Outside his judicial duties he was responsible for much useful public work, particularly in the department of higher education. In 1869 he was elected Chancellor of the University of Edinburgh against Gladstone, having already been Rector of the University of Aberdeen in 1857 and Rector of the University of Glasgow in 1865. He died in August 1891.
He was President of Scottish Texts Society and published Historical Study of Law 1863.
Elsie Inglis (1864 – 1917)
Scottish doctor and suffragist. She was born in India and given a good education. She studied medicine at the Edinburgh School of Medicine for Women. After founding her own breakaway medical college, she completed her training at the Glasgow Royal Infirmary.
After qualification she was appalled by the standard of care and lack of specialisation in the needs of female patients. When she returned to Edinburgh in 1894 she set up a medical practice with Jessie MacGregor, a fellow student, and also opened a maternity hospital for poor women which was a forerunner of the Elsie Inglis Memorial Hospital. She was a consultant at Bruntsfield Hospital for women and children.
Her dissatisfaction with the standard of medical care available to women led to her becoming politically active and playing an important role in the early years of the Scottish Federation of Women’s Suffrage Societies.
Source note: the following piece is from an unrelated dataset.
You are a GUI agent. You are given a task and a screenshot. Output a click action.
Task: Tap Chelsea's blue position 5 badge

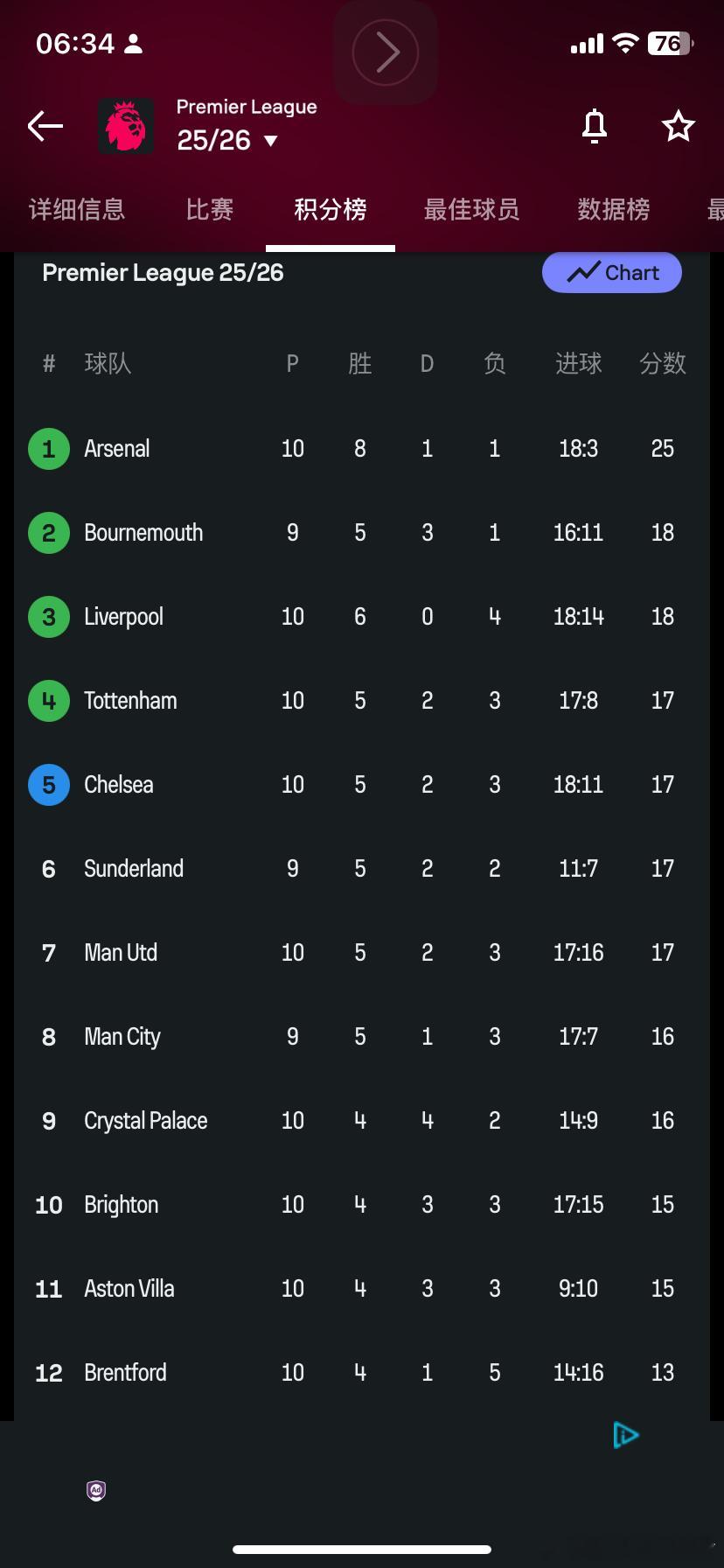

Diring the first world war she was instrumental in setting up the Scottish Women’s Hospitals for Foreign Service Committee, an organisation funded by the women’s suffrage movement with the express aim of providing all female staffed relief hospitals for the Allied war effort. The organisation was active in sending teams to France, Serbia and Russia. She herself went with the teams sent to Serbia where her presence and work in improving hygiene reduced typhus and other epidemics that had been raging there. In 1915 she was captured and repatriated but upon reaching home she began organising funds for a Scottish Women’s Hospital team in Russia. She headed the team when it left for Odessa, Russia in 1916 but lasted only a year before she was forced to return to the United Kingdom, suffering from cancer.
She died on 26 November 1917, the day after she arrived back at Newcastle upon Tyne. Her funeral service at St Giles Cathedral in Edinburgh on 29 November was “the occasion of an impressive public tribute”, according to The Scotsman. Winston Churchill said of Inglis and her nurses “they will shine in history”.